Building inspector warns real estate agents about illegal signs

By MARY BROWNFIELD

Published: May 19, 2006

AMONG CARMEL’S many laws is a restriction on placing real estate signs on public property — particularly in streets and sidewalks, where cars swerve to avoid them and pedestrians trip over them. The rules aren’t changing, but their enforcement is.

For years, cops and the city building inspector have confiscated “for sale” and “open house” signs and stashed them at city hall. Building official Tim Meroney would contact the scofflaw real estate agent, who would come retrieve the signs after paying a fee of $15 each.

“It doesn’t work,” Meroney said this week. “We constantly have 20 to 30 signs in our possession.”

If their owners fail to pick them up within 10 days, the signs end up in the dump. “We throw away 95 percent of them,” he said. “It’s costing us time and effort, and there’s no payback.”

He hopes stiffer fines and immediate action will do the trick. Beginning June 1, real estate sales people who set up signs on public property will be cited for each violation of the municipal code, which carries a $50 penalty.

(A sign on publicly owned land between the property line and the paved street directly in front of a house might be OK, according to Meroney, but only if the property owner has received an encroachment permit from the Carmel City Council.)

Placing real estate signs on street corners to direct people to open houses has become very common on the Monterey Peninsula. But in Carmel-by-the-Sea, “sales signs that are off premises, down the street, at the corner — anywhere other than at the house — are not permitted,” Meroney said.

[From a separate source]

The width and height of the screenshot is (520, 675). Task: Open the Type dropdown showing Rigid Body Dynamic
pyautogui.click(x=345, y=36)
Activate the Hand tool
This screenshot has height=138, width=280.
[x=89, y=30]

The Monterey County Association of Realtors warned its members of the impending sign crackdown, according to Meroney, and though he will give first-time offenders a warning, agents who continue to illegally place signs will face the per-sign fine.
“We’re going to pick up the sign, take it to the house that’s for sale and cite the agent immediately for putting it in the public right of way,” he warned.